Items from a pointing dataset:
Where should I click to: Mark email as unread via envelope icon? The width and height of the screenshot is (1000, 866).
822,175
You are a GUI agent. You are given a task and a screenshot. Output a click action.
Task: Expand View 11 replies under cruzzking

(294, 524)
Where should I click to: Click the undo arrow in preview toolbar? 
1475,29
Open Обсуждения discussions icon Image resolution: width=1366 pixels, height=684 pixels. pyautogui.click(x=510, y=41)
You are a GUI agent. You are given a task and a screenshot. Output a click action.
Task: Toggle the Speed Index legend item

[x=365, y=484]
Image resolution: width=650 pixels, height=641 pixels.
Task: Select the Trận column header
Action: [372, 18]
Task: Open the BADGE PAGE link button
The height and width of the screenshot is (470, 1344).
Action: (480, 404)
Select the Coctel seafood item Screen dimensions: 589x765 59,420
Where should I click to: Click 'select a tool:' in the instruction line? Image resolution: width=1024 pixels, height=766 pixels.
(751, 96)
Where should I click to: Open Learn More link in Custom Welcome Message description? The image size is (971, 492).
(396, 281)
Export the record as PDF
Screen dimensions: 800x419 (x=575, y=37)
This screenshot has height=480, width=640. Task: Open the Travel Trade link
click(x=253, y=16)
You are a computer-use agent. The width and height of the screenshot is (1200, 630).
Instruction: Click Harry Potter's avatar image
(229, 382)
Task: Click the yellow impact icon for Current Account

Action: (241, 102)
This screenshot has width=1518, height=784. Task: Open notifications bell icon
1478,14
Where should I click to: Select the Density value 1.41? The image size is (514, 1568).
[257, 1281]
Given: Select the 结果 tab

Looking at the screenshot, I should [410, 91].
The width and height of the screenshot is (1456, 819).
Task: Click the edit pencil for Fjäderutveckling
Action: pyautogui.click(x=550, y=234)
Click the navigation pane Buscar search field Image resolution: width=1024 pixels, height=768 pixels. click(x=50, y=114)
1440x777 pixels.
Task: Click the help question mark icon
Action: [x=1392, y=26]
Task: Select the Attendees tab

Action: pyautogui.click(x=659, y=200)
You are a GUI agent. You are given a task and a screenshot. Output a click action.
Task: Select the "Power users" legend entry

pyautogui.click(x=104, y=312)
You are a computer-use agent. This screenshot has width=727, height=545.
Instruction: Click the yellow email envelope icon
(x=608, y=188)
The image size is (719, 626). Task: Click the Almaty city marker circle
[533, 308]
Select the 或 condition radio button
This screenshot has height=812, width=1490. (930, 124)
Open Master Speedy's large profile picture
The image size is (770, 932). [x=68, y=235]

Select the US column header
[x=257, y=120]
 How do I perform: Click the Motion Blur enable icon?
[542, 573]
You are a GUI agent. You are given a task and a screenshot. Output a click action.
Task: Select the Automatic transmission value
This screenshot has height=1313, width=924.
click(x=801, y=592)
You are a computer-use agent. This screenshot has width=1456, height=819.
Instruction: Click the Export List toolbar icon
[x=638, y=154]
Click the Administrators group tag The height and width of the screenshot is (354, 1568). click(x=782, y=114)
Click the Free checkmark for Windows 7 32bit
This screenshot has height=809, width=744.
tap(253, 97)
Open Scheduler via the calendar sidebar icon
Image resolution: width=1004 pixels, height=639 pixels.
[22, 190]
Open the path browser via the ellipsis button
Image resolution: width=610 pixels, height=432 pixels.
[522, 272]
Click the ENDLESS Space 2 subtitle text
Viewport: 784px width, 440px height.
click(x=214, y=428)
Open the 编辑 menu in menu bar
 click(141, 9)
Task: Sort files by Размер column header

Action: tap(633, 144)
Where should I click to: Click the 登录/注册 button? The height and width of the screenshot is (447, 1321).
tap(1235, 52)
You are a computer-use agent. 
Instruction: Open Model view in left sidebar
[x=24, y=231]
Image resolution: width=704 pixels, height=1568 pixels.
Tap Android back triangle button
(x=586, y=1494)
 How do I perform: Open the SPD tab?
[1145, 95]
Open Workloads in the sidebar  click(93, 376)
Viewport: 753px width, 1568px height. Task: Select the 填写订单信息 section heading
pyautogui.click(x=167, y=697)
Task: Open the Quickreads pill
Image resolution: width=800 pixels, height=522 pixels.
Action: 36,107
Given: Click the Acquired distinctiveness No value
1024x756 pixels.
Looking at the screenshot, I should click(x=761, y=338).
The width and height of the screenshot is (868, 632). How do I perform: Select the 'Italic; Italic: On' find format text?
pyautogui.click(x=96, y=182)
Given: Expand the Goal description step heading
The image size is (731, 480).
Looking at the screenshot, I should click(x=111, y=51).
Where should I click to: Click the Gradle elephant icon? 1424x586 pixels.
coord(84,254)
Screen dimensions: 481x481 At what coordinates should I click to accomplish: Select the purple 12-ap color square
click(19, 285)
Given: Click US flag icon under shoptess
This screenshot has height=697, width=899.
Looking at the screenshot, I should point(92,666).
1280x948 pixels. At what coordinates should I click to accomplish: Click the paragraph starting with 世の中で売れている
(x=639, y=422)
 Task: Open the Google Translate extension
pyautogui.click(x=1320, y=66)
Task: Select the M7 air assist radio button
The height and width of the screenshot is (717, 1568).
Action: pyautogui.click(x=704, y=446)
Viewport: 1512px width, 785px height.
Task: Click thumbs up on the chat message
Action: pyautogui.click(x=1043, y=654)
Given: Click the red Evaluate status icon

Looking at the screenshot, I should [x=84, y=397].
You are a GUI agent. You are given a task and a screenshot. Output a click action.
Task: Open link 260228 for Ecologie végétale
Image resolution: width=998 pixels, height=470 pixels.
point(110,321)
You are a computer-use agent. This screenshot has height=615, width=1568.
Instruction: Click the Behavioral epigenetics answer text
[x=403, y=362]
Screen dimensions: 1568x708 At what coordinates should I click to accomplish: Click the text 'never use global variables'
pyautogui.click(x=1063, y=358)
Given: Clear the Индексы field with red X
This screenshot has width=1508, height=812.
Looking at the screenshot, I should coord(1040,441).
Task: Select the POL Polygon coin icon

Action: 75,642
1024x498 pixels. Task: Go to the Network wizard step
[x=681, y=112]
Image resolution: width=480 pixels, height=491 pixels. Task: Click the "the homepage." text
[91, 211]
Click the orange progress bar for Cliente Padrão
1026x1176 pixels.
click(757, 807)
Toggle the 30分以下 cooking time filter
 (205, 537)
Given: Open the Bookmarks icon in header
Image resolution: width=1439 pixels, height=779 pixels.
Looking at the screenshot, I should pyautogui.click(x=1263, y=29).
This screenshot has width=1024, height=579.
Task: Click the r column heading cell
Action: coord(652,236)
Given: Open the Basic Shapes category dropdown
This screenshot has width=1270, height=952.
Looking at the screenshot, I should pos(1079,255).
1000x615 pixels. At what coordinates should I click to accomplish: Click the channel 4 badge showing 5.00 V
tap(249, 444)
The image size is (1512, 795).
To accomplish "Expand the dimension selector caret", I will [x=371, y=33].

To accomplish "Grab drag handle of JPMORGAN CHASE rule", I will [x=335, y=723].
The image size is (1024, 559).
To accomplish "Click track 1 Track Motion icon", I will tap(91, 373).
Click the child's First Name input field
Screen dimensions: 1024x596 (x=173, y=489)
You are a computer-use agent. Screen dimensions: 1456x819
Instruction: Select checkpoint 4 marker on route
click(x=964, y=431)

EXERCISE INSTRUCTIONS:
In the stretch from the start of the items through the line containing "Action: (480, 404)", swap "GUI agent" for "computer-use agent" and reproduce those lines with nothing else altered.

TASK ANSWER:
Where should I click to: Mark email as unread via envelope icon? The width and height of the screenshot is (1000, 866).
822,175
You are a computer-use agent. You are given a task and a screenshot. Output a click action.
Task: Expand View 11 replies under cruzzking

(294, 524)
Where should I click to: Click the undo arrow in preview toolbar? 
1475,29
Open Обсуждения discussions icon Image resolution: width=1366 pixels, height=684 pixels. pyautogui.click(x=510, y=41)
You are a computer-use agent. You are given a task and a screenshot. Output a click action.
Task: Toggle the Speed Index legend item

[x=365, y=484]
Image resolution: width=650 pixels, height=641 pixels.
Task: Select the Trận column header
Action: [372, 18]
Task: Open the BADGE PAGE link button
The height and width of the screenshot is (470, 1344).
Action: (480, 404)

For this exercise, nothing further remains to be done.